* [Exercise goal]:
Repeat verbatim, and only, the lines of the data below, beginning at the line that contains "You are a computer-use" and stopping after the line that contains "Instruction: Select the 按能力添加 tab".

* [Source data]:
BEGIN

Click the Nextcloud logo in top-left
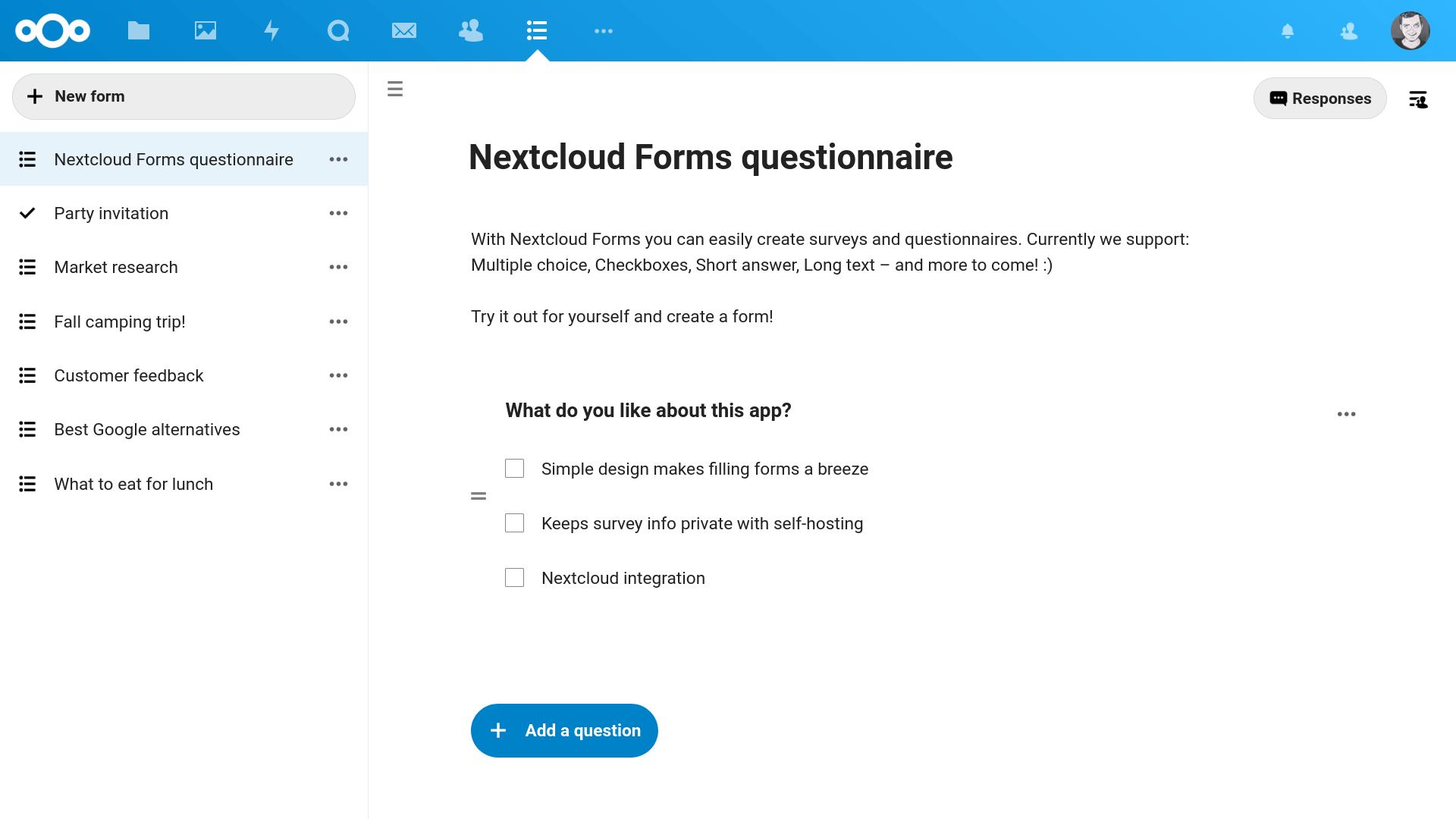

END
BEGIN

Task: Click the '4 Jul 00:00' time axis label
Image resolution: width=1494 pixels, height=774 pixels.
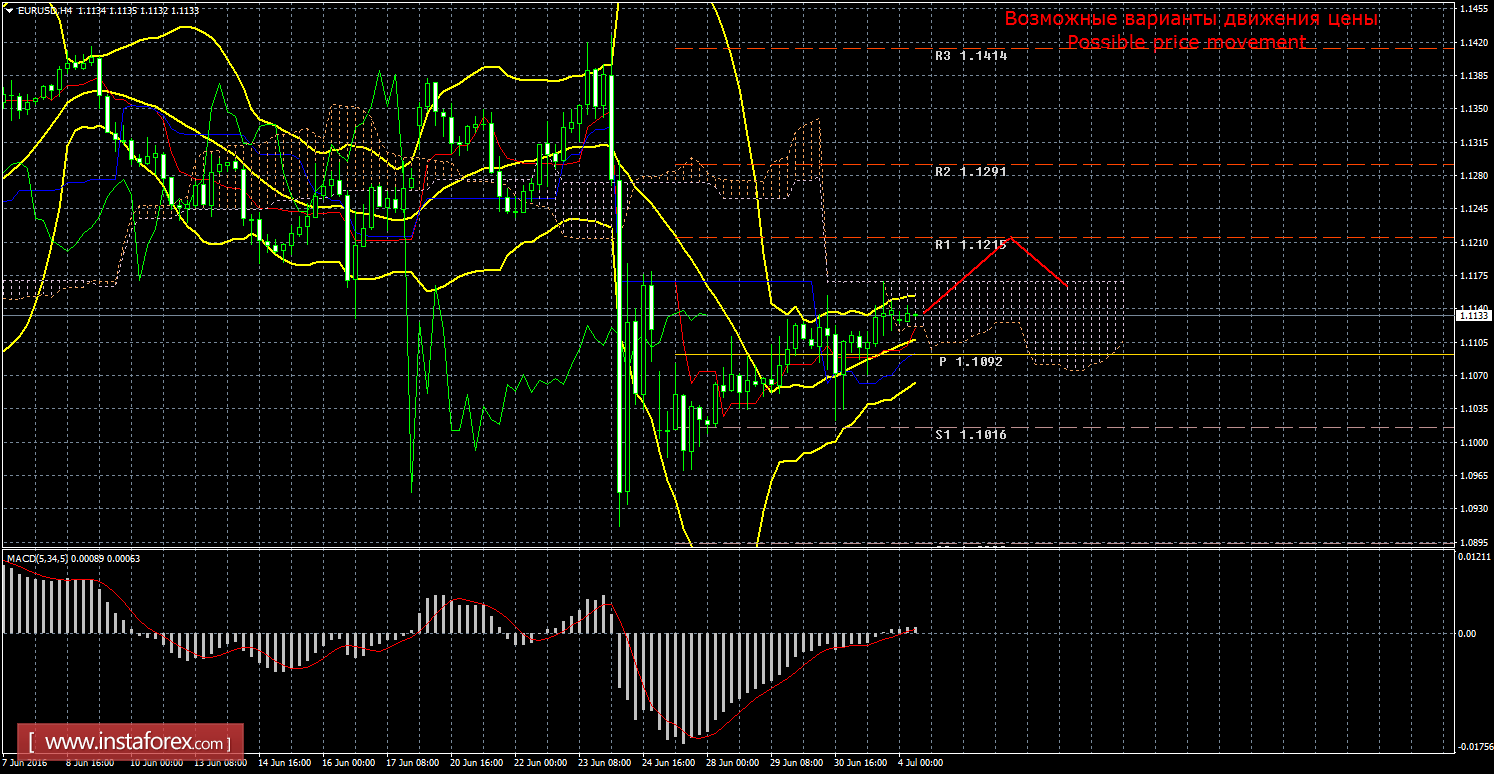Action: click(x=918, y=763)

END
BEGIN

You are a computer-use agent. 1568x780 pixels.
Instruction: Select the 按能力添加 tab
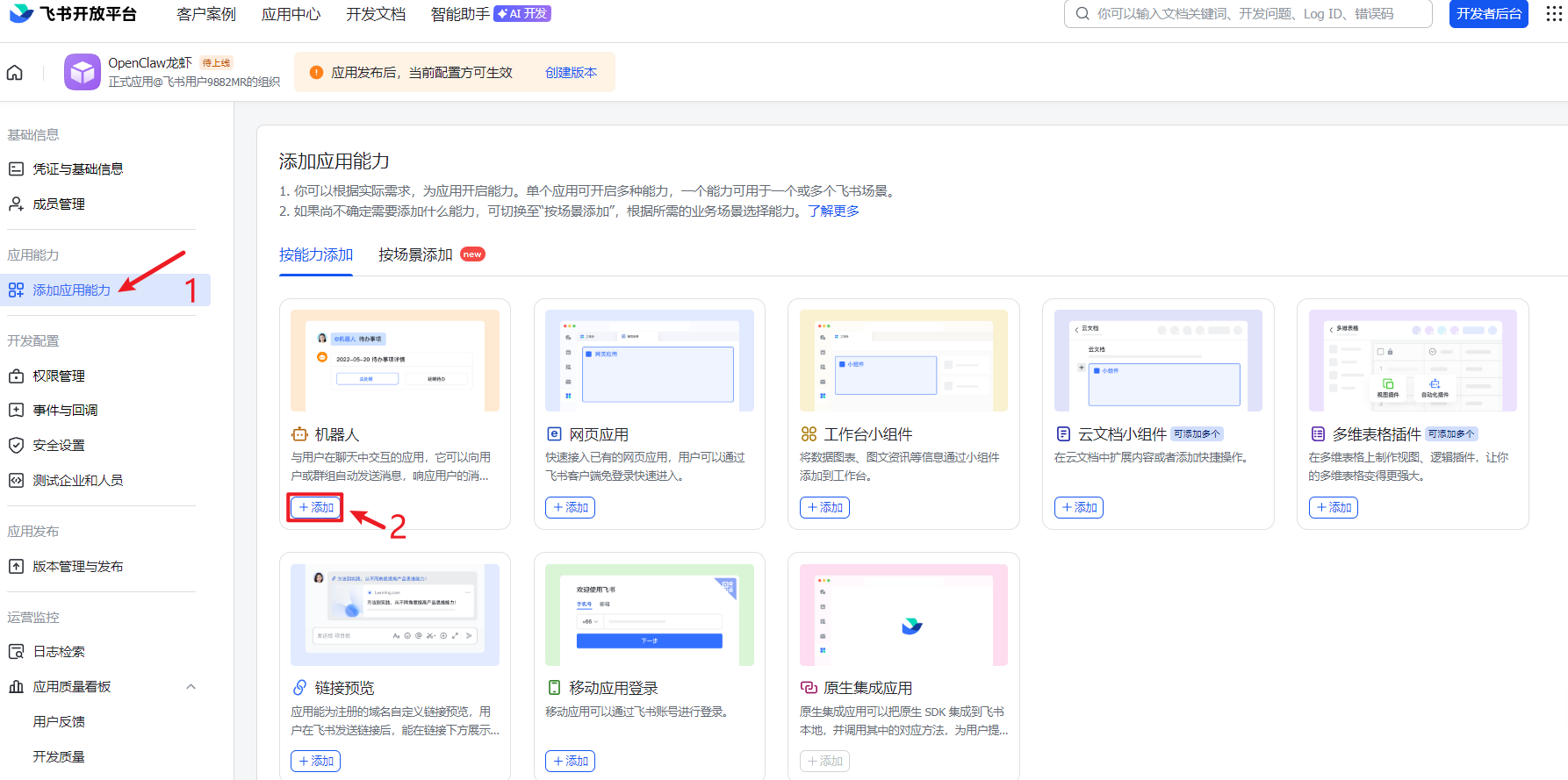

END

* [Problem solution]:
You are a computer-use agent. 1568x780 pixels.
Instruction: Select the 按能力添加 tab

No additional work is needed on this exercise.